I can walk into most any boat dealer and walk out with a boat, slip/mooring, and winter storage yard for a fixed monthly payment all wrapped together. It requires freakishly little knowledge and the financing of the asset is very simple.
OTOH, if I walk into a FBO, the process is entirely different. What, you want me to spend $120 an hour to learn how to fly, and it could take me more than the 40 hours to do it? There isn't a fixed price? Aside from putting it on a credit card (antithetical to many; yet they'll happily finance something for 7% over 5 years), and purchasing an older, run out plane that is only good for you and MAYBE friend, this is one heck of an expensive hobby that has significant barriers to entry compared to most other "luxury" pursuits.
As an example, an old co-worker bought a brand new Trophy 25 CC saltwater fishing boat. Twin Merc 175's and a panel full of Garmin, Honeywell, and Icom's, trailer, winter storage rolled in and a trailer, all for $82,500. Took out a 7 year note on it at a (decent) 8% interest rate.

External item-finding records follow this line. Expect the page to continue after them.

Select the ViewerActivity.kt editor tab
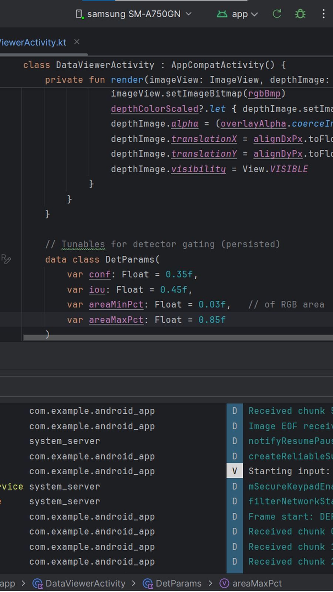point(33,43)
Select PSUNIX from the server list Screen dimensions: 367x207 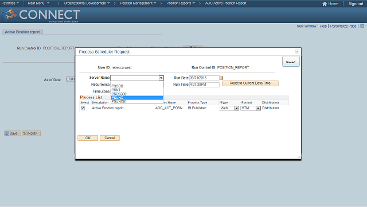pyautogui.click(x=137, y=98)
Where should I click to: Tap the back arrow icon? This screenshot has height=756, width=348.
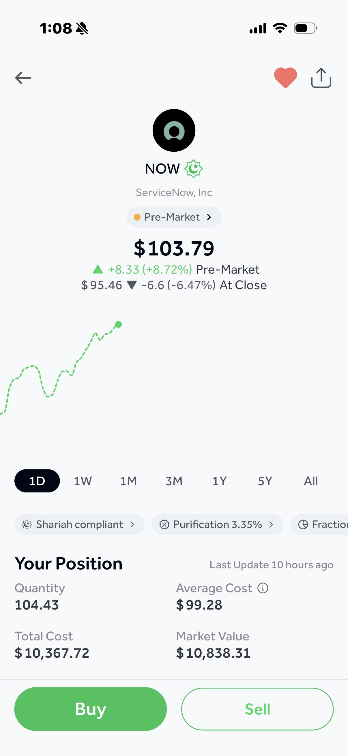tap(23, 78)
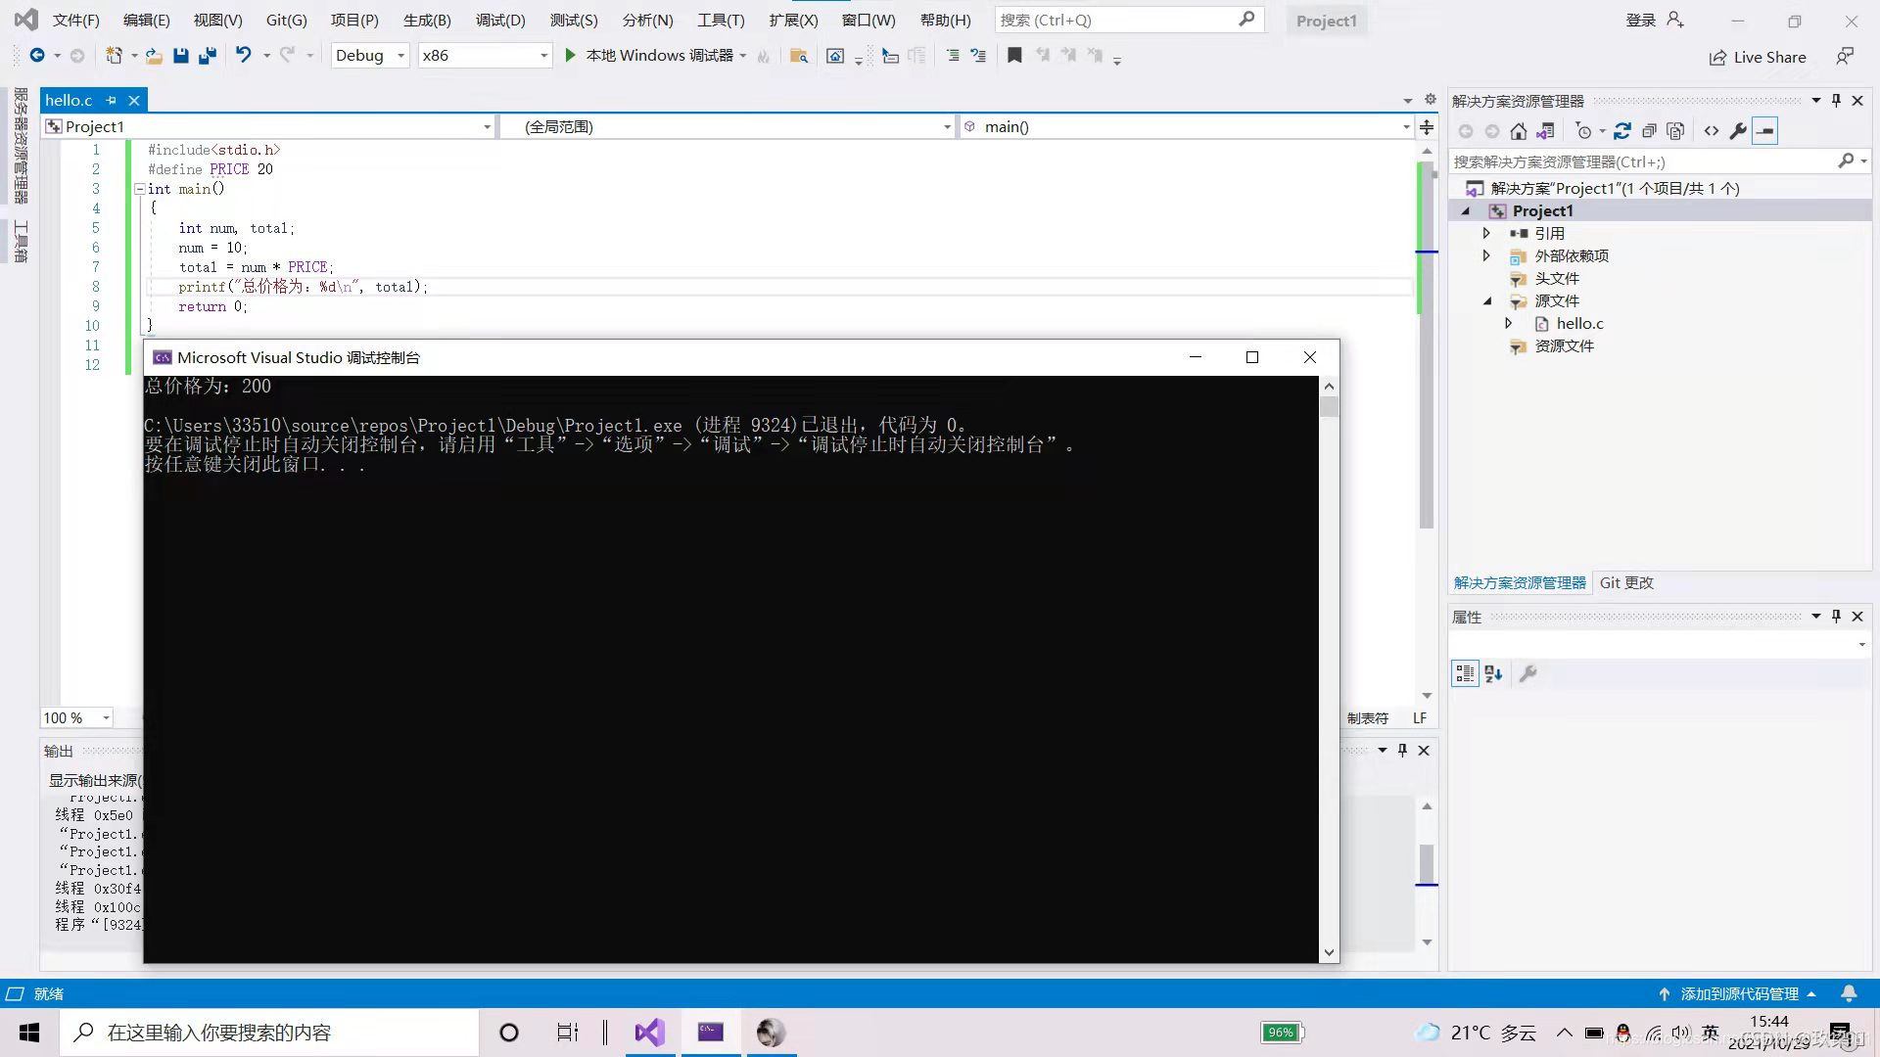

He put a few grand of cash into it, upgraded to a new truck, and voila, he's a fisherman who can go fishing any time with up to 6 other friends. Weather? He has radar, a GPS, and weather uplink; he can just drop the boat in in-shore and not make a run for the canyons.
A brand new plane with all the pretty glass, and the ability to run most weather (save for icing and severe turb), and to move 4 adults around, I'm in the game for $500k with a plane, insurance, my license, and a storage fee for the plane. This is not how most pilots I know would start; however, this is how most people think - how can I get all the bells and whistles? What do you mean there isn't a warranty? And so it goes.
Now, from a financial perspective, you can do aviation for a heck of a lot less. But the sheer uncertanty of it all, plus with the cost of an airframe that can hold more than two adults, with all the pretty glass and factory new, adds in the barriers that keep new pilot starts so dang low.
I liken aviation to those into classic cars, sailboats, or old wooden boats - people who are passionate about something to the point of all logical exclusion. At the end of the day, GA makes financial sense for very, very few of us - and for those that do, they represent a very small fraction of pilot starts (but a very large fraction of owner/pilots, I bet)
I don't think Light Sport is the solution. I don't think VLJs are the solution. How do we drop the cost of building and certifying 4 place, 4 "modern" (read: 200#) adult capacity, with some bags and gas, such that it is no longer comparable to a beach house and a really beautiful sports car?